At breakfast they had uttapam again. Yum! The Indians apparently are also crazy for the stuff cause I saw the young Indians in line in front of me pile a pound or more of the stuff on their plates. Hey! Save some for me! Believe me, its that good. They had a lot so there was some still in the pot even after I finished my breakfast. I took some more and really stuffed myself. Hey Dad! You reading this? I may even finally put on a few pounds here. I waddled back to my room, belly bulging and happy.

One day, when the stars line up in the perfect jyotish alignment, they'll serve uttapam *and* chai on the same morning. I get shivers just thinking about it. On that morning I'll finally dissolve in a blinding sphere of blissful divine light and merge into my vast inner altar of egoic sense pleasure. Just like Sri Mirabai and Sri Chaitanya merging into the Sri Krishna murtis.

Maybe I could write some bhajans extolling the greatness of chai and uttapam. Hey Achyut, send me a melody and I'll write the lyrics. We can perform it at one of the Amma programs. Well, you can perform it. If they hear me sing they'll grab me and toss me flying head first out of the hall. I have a voice like a bag of rusted metal scrap.

Now I could *pay* for uttapam and chai at the Western Cafe but that is totally not the same, of course. I think you understand.

While walking around the ashram, you see two levels of swamis here; the junior swamis wearing bright yellow robes and the senior swamis in ocher robes. So far I've only seen a few ocher robed swamis, but you can't swing a cat without hitting one of the yellow robed swamis. Lots of them. They sometimes travel in packs. Watch out.

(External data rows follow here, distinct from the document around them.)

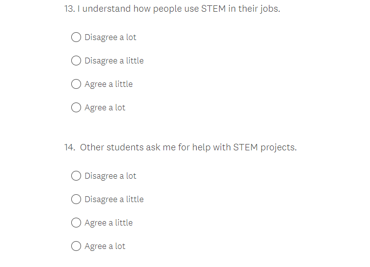Screen dimensions: 370x267
Task: Select 'Disagree a lot' radio for question 13
Action: pos(76,37)
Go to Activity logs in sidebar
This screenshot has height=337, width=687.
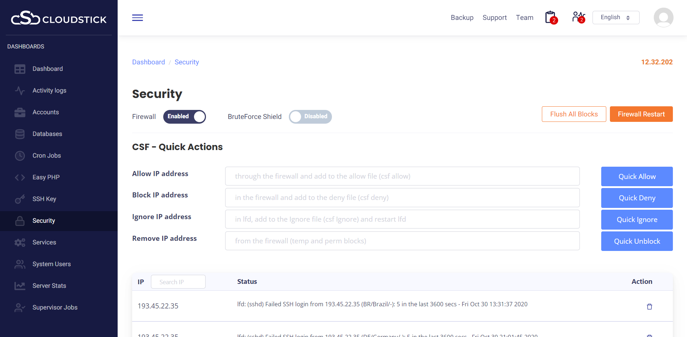click(x=49, y=90)
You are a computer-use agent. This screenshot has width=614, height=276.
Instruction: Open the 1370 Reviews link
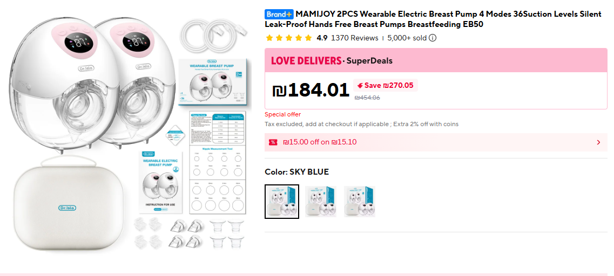(x=354, y=38)
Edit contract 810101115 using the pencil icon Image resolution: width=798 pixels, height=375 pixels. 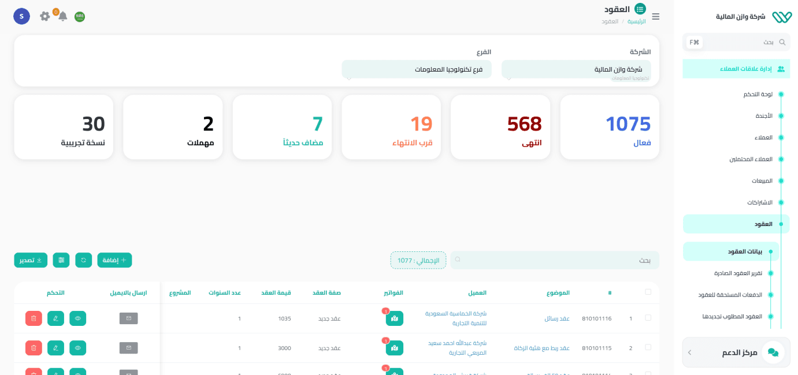point(55,348)
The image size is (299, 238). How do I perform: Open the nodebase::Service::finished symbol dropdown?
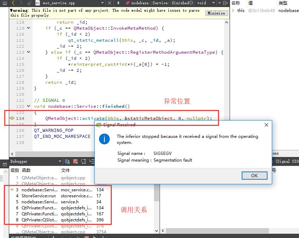click(214, 3)
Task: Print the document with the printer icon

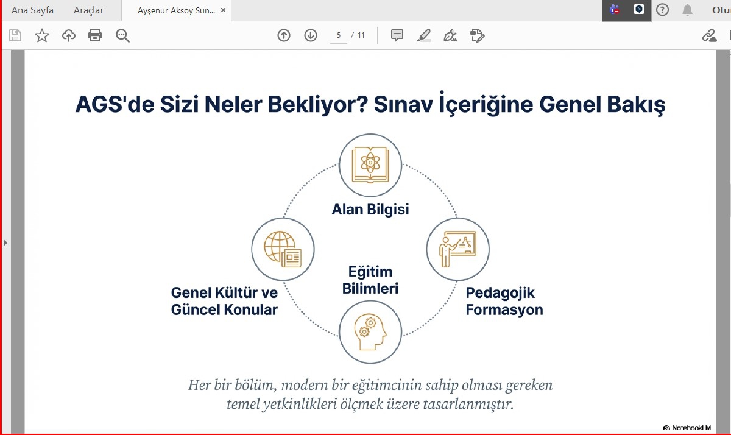Action: [95, 35]
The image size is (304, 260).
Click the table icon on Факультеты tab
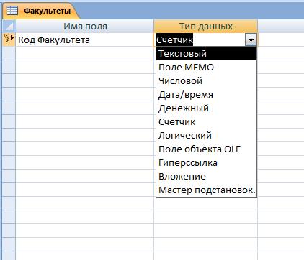point(12,11)
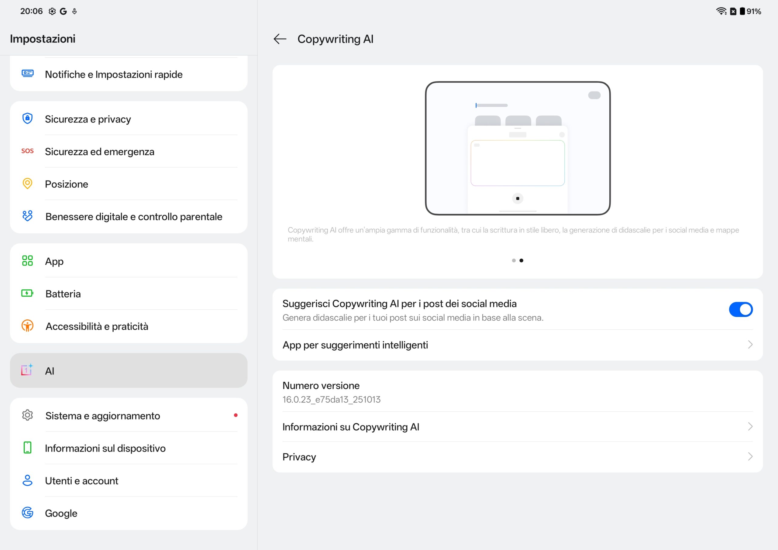
Task: Tap the Accessibilità e praticità icon
Action: (x=27, y=326)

There's two ocher robed swamis in particular who always give me a very good feeling when I see them. One is a younger guy perhaps a bit younger than me and the other looks to be in his mid 50's or so. Don't know their names. Both are on the tall side for Indians. They both have very sweet smiles and have a powerful and gentle presence about them. Makes me want to go and touch their feet and just hang out with them and look at them. May sound strange but when you're crazy for Amma your devotional side can get awakened; it feels good. I'd love to hang out with them, but the ocher robed swamis, in particular, are very busy, constantly fielding questions about organizing the ashram or one of Amma's many many charitable operations. I think a lot of the administration of Amma's charitable empire falls on the ocher robed swamis.

After the recycling work, I had a nice talk with Kundasan. At one point he mentioned he's a massage therapist. I mentioned in passing that two of my Amma friends back in the states had the chance to massage Amma's feet. Kundasan got an envious look and said he would love to massage Amma's feet for days and days, skipping food and drink and massaging Amma's feet till he passes out. As he was sharing I was feeling exactly the same way. I could totally relate to and feel his passionate desire to massage Amma's feet (a rare treat only offered to a few devotees). This is a good example of the feeling of connection that is so palpable for me here. Its little incidents like this make me feel so connected to everyone here even though I don't socialize much. We're all crazy for Amma and that shared passion makes me feel so at home.

This afternoon I went to the internet cafe in Vallikavu to check some email. It was hot! But the ocean breeze kept it bearable. On the way back I was crossing over the bridge when I saw a tall young western man walking toward me. He was wearing essentially a see-through shirt. I thought it looked a little strange, but it was a hot day so it definitely made sense. The man walked past a small family of local Indian townspeople. After he walked past, the locals turned, pointed to the man and started smiling and laughing amongst themselves. Apparently to them a see-through shirt on a man is a very strange sight, worthy of much pointing and giggling. Lots of Indian men around here go shirtless so I don't see it as a big deal, but the Indians sure thought is was weird.